Схватив нагольный полушубок и саблю, он метнулся к двери.
– Пищалю возьми! – остановил его голос казака.
– Ватажников срубали нехристи! – услышал Алёшка чей-то голос, вывалившись за приступок.
Рой стрел из-за частокола заставил его нырнуть за угол избы, и вспомнить, что бронь осталась на полатях.
– К засадам, к засадам! – услышал он крик своего отца и кувырком перекинулся под забор.
– Батя
Алёшка осторожно выглянул в узкую бойницу и тут же выставил пищаль. Выстрелил не целясь.

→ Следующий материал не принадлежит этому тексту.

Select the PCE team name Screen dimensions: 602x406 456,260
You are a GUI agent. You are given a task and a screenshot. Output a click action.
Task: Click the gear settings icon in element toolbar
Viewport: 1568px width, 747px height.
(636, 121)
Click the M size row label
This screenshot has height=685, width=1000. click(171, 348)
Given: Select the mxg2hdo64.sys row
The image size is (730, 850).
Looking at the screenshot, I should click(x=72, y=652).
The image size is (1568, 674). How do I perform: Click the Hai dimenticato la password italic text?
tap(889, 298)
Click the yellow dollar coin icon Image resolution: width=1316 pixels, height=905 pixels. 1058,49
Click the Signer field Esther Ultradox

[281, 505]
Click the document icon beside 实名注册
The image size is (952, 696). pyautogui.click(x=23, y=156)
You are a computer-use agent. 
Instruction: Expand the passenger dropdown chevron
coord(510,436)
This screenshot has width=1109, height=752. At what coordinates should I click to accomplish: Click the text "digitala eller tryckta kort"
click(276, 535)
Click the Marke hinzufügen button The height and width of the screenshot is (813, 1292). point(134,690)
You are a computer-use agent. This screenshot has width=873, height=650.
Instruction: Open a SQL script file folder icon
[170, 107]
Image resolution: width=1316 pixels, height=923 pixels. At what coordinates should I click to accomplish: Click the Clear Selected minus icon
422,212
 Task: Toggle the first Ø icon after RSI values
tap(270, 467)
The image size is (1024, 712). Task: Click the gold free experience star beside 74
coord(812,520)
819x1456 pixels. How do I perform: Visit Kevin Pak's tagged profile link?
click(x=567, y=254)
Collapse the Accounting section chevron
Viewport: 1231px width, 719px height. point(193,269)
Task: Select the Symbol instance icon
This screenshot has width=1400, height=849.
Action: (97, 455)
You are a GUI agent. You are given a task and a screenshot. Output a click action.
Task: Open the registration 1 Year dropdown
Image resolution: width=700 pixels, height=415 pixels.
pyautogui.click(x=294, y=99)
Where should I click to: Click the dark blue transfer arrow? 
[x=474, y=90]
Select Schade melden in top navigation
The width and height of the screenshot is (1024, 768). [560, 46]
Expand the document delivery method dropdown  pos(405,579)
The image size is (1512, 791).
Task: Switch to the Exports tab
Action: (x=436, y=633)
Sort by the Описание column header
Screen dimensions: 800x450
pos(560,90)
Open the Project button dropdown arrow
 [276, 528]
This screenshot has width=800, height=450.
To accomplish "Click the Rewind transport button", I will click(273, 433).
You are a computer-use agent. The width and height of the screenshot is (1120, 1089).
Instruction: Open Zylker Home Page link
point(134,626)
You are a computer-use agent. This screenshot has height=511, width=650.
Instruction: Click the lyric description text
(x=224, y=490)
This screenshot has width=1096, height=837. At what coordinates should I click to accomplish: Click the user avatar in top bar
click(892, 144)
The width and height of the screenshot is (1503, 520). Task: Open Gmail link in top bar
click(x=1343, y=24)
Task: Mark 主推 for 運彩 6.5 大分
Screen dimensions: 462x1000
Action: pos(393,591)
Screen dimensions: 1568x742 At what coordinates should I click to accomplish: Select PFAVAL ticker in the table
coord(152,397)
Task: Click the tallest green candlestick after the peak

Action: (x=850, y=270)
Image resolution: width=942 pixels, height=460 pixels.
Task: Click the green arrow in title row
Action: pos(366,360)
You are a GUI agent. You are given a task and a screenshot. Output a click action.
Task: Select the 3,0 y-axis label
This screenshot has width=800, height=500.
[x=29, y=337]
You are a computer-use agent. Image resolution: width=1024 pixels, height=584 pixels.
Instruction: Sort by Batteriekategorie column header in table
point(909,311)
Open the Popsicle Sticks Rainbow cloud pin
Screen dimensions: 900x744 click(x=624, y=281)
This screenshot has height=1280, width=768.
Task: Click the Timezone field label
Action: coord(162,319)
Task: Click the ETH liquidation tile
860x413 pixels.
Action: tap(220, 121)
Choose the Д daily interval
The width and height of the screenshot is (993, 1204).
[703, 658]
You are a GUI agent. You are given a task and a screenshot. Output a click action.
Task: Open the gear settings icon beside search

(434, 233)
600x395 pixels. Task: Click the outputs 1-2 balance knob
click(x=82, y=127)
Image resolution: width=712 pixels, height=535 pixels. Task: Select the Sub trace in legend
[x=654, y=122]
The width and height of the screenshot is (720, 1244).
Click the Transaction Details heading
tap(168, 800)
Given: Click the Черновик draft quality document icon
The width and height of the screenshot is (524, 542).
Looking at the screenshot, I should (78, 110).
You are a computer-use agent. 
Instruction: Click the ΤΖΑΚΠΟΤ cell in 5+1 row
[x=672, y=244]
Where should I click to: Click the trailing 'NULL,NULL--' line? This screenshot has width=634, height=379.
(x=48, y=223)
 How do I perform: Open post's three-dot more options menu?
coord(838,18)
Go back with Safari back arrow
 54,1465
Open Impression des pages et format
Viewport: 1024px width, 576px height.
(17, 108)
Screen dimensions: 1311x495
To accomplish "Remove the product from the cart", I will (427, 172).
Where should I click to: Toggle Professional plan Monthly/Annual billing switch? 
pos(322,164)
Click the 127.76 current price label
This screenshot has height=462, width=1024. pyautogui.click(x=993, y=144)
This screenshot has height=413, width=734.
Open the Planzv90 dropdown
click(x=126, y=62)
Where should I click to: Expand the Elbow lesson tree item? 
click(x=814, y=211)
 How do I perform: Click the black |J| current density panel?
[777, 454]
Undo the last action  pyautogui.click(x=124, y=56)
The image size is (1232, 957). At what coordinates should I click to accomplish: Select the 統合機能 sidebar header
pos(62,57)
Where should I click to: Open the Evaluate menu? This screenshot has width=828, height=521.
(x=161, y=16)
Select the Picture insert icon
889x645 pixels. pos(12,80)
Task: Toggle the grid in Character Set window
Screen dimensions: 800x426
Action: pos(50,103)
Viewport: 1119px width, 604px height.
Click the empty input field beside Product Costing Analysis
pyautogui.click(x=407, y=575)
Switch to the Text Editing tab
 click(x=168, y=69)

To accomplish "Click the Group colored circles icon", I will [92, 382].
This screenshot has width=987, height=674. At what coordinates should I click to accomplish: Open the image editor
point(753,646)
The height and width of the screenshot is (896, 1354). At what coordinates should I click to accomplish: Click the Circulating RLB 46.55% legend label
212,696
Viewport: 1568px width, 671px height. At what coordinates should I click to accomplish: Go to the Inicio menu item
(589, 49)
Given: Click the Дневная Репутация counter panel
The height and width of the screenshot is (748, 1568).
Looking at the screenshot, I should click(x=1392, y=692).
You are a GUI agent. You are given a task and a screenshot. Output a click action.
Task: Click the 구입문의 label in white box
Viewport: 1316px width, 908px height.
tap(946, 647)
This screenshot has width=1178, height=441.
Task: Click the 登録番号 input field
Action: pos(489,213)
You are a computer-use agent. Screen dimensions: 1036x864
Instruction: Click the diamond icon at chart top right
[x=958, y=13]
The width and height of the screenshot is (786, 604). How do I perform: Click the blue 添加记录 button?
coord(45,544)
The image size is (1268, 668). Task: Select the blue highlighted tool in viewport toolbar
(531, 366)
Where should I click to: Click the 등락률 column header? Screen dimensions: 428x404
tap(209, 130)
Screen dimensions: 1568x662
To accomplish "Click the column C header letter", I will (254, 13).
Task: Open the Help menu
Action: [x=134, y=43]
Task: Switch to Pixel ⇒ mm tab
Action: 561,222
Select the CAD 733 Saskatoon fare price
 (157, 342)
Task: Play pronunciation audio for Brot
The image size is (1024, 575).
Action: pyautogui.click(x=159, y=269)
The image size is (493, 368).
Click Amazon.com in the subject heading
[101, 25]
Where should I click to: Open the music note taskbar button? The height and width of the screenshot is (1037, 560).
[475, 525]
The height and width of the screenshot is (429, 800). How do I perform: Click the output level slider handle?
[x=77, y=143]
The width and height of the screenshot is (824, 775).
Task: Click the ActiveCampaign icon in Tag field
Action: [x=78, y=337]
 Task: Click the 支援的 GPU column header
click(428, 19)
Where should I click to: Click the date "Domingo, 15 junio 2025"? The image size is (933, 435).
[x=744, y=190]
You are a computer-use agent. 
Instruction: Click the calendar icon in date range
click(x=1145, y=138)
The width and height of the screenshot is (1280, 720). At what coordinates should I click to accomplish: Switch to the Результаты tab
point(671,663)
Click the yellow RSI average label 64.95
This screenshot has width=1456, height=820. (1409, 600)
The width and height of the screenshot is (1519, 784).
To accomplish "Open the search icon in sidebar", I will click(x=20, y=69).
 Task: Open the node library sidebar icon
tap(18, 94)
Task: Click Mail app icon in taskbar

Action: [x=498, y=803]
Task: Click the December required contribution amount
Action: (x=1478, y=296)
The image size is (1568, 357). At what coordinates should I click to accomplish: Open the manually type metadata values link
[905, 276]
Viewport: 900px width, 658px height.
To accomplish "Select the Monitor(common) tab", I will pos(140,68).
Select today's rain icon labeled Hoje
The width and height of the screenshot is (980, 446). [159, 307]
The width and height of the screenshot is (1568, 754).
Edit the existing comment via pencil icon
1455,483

Целится-то было и незачем, пали, не промахнёшься. К изгороди подкатывала сплошная стена осаждающих. Сильная отдача в плечо привела разум к холодной оценки событий. Мандраж закончился.
– Пали, робяты! – раздался зычный голос Ерофея Павловича. – Не боись, сдюжим!
Но уже и без его команды, приникнув к бойницам, палил по нехристям ватажный люд. Много их пришло, слишком много. И пёрли они на пищали, словно бессмертные. А отступать ватажникам было некуда. Совсем одни на тысячи километров вокруг были казаки на берегу Амура-реки.
«Вот и жалкуй теперь, что не успели прошлой осенью толком крепостные стены обустроить. Поленились мужики, да и морозы ударили. Только-то сил и стало, что стены трёхметровые из лиственничных стволов вокруг изб ночлежных в землю вбить да скрепить их кое-как», – думал Хабаров, глядя на то, как под давлением толпы раскачивается изгородь.
И ещё думал: правильно, что походную часовню со струга «Спасского» перенесли в крепостицу. Ужо помолются казаки Спасу и Пречистой Владычице нашей Богородице и угоднику Христову Николе Чудотворцу, ибо живот свой сложить предстоит служивым людям и вольным казакам за веру крещёную.
Но нет, выдержали стены, не порушились на защитников, а со всех сторон послышались крики:
– Постоим, браты за дом Спаса и Пречистые и Николы Чудотворца!
– Порадеем, казаки, Государю нашему Алексею Михайловичу и живыми богдойским людям не дадимся!
И выстояли побратимы первый натиск богдойцев некрещёных с именем Господа на устах.
– От дальнего намёта рубят поганые загородь, Ярохфей! – доложился есаул Иванов.
– Бери своих казачков, и к порубу, – приказал Хабаров, но на мгновенье задумавшись, воскликнул. – Погодь!
Хабаров молчал, а Андрейка нетерпеливо переминался с ноги на ногу.
– Нет, Андрейка, не треба твоих казаков, нехай рублют нехристи. А супротив поруба мы поставим большую пушку. Клич пушкарей! Раз пищали их не пужают, нехай пушчонку спробуют.
– Ото дело затеял Ярохвей Павлов, – разгадав задумку атамана, довольно ухмыльнулся есаул. – Зараз всех скопом туточки и похороним.
Со стороны Адзи-хурень (гора в районе Нижнетамбовское – Халбы) натянуло низкие облака. Выглянувшее было солнце, спряталось за их неприветливой хмуростью. Утро захмарилось пасмурной поволокой. Дополнили неприветливый пейзаж пороховые выхлопы из пищальных стволов. Дым стоял сплошной стеной вдоль всей загороди.
Глядя на тучи, Алёшка вспомнил сказку, которую ему рассказала Айсинь.